Your goal:
Leave every picture out and return the rest of the listing verbatim.

══════════

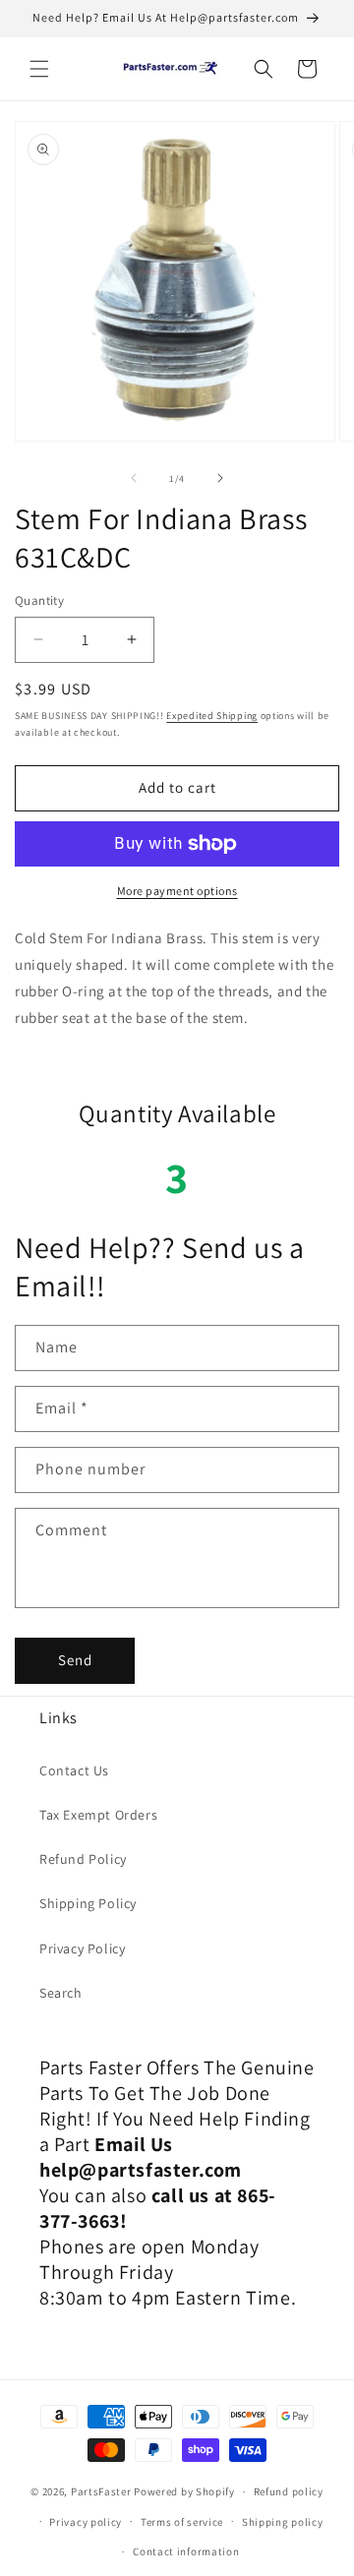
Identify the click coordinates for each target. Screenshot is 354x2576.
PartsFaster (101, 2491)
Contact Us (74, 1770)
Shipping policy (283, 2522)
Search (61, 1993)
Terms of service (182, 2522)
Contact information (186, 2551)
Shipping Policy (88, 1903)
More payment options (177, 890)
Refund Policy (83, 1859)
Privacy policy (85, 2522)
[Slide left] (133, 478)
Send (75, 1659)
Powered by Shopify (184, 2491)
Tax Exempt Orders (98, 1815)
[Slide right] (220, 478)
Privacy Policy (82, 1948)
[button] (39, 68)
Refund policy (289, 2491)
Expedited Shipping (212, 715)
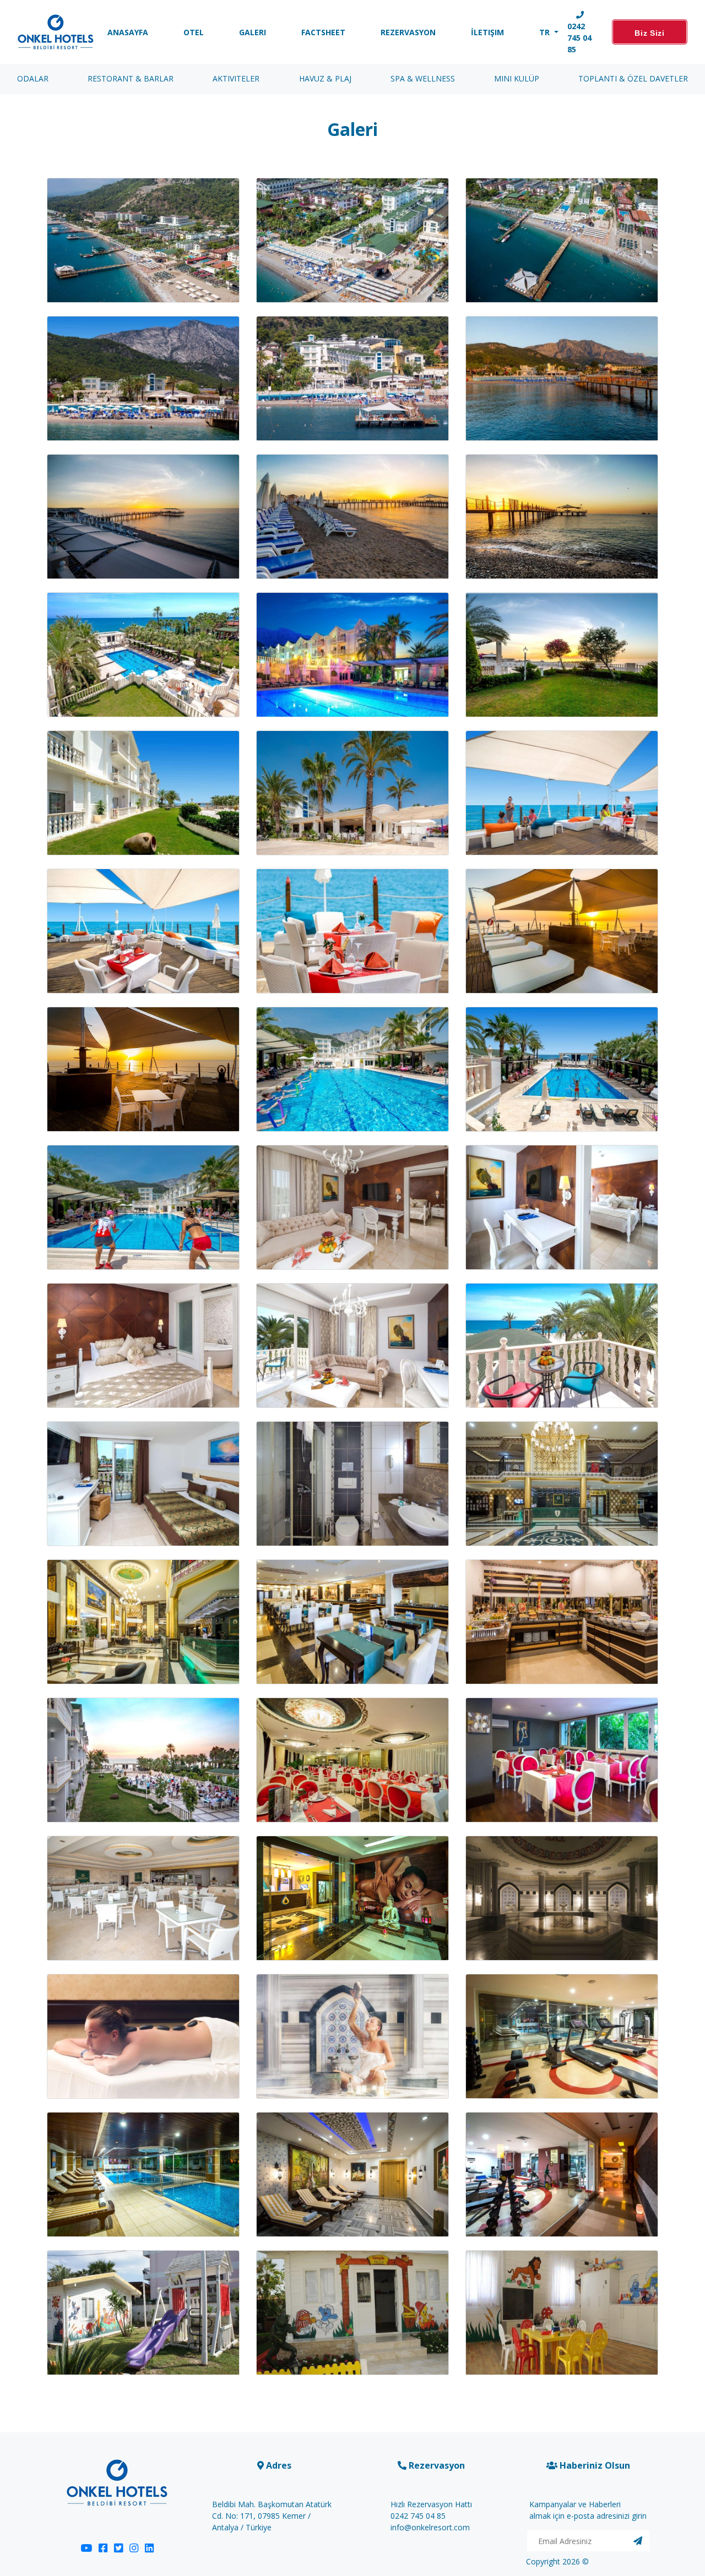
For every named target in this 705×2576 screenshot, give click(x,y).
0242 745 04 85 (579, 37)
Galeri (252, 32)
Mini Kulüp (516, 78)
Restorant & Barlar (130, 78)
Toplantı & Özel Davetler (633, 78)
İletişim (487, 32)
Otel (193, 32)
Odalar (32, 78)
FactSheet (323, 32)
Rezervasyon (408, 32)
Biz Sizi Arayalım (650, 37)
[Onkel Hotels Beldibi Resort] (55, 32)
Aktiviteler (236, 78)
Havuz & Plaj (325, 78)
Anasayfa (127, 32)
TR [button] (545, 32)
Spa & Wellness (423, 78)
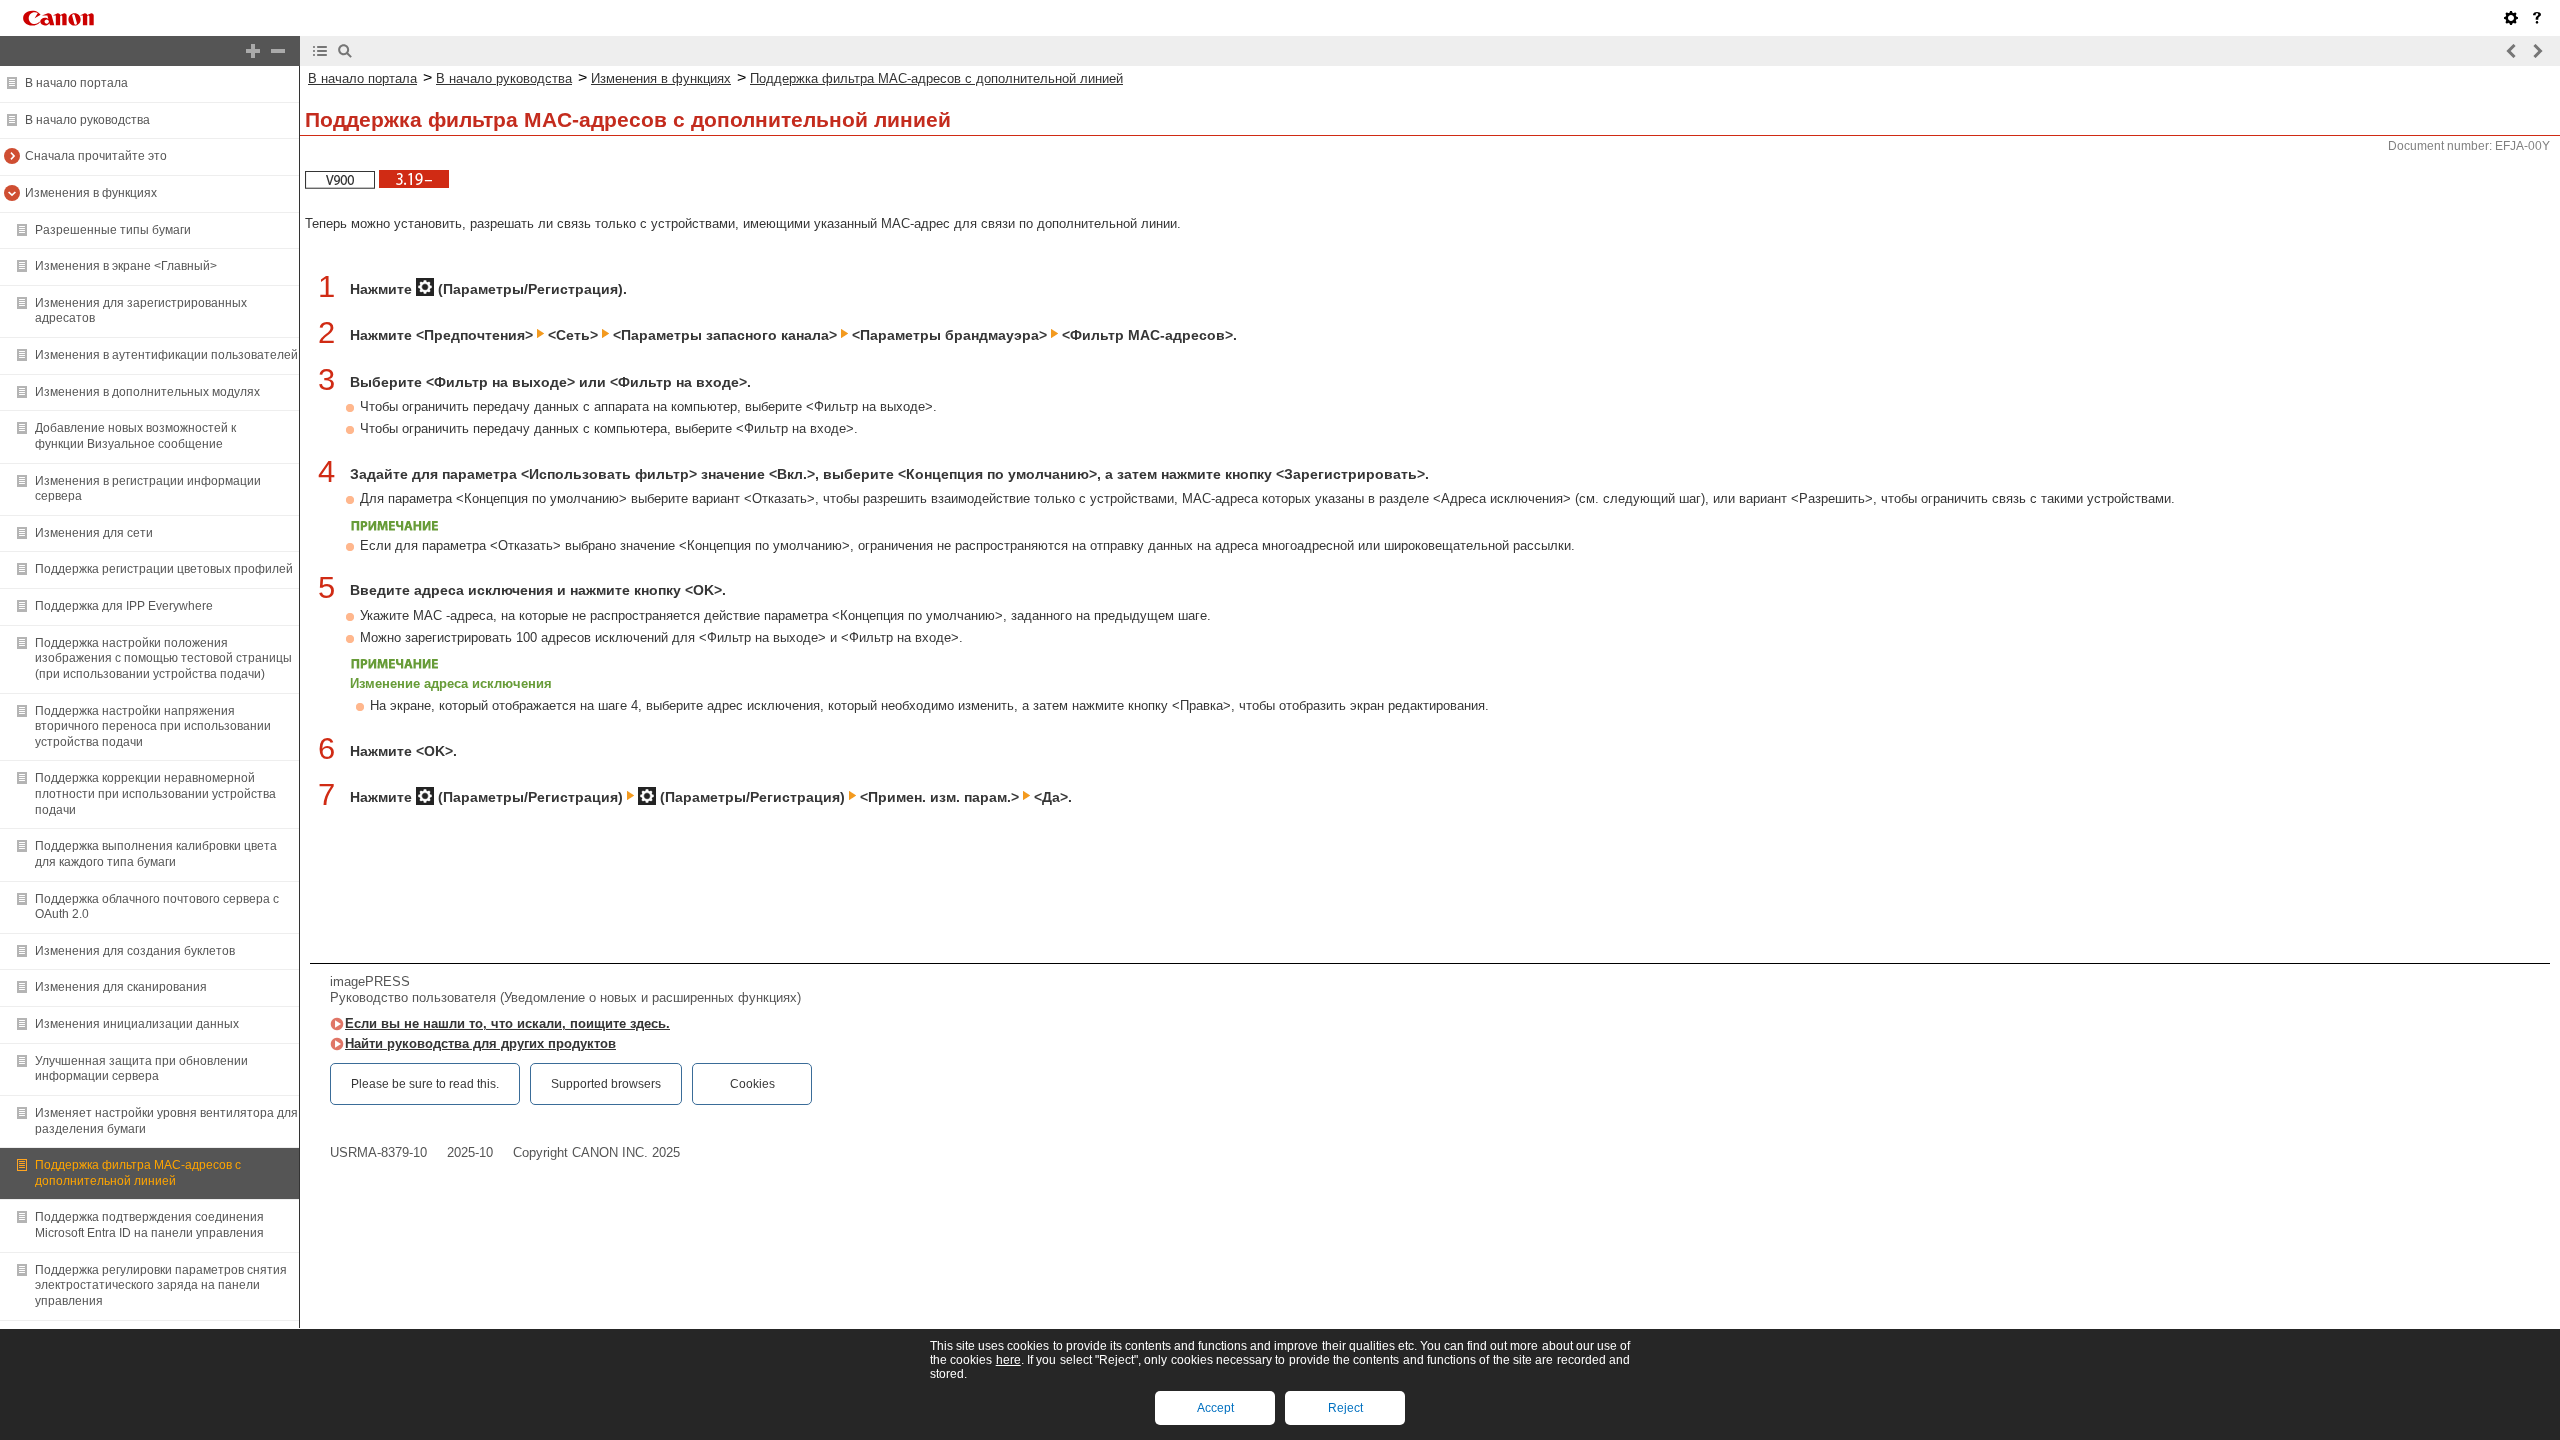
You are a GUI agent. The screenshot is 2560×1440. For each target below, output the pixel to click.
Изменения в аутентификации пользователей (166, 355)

══════════

Task answer:
Identify the click coordinates for each target. Screenshot is 354x2576.
PartsFaster (101, 2491)
Contact Us (74, 1770)
Shipping policy (283, 2522)
Search (61, 1993)
Terms of service (182, 2522)
Contact information (186, 2551)
Shipping Policy (88, 1903)
More payment options (177, 890)
Refund Policy (83, 1859)
Privacy policy (85, 2522)
[Slide left] (133, 478)
Send (75, 1659)
Powered by Shopify (184, 2491)
Tax Exempt Orders (98, 1815)
[Slide right] (220, 478)
Privacy Policy (82, 1948)
[button] (39, 68)
Refund policy (289, 2491)
Expedited Shipping (212, 715)
For every named target in this 705×2576 screenshot, give click(x,y).
0242 745 04 85 (579, 37)
Galeri (252, 32)
Mini Kulüp (516, 78)
Restorant & Barlar (130, 78)
Toplantı & Özel Davetler (633, 78)
İletişim (487, 32)
Otel (193, 32)
Odalar (32, 78)
FactSheet (323, 32)
Rezervasyon (408, 32)
Biz Sizi Arayalım (650, 37)
[Onkel Hotels Beldibi Resort] (55, 32)
Aktiviteler (236, 78)
Havuz & Plaj (325, 78)
Anasayfa (127, 32)
TR [button] (545, 32)
Spa & Wellness (423, 78)
You are a GUI agent. The screenshot is 2560×1440. For each target below, output the pixel to click.
Изменения в аутентификации пользователей (166, 355)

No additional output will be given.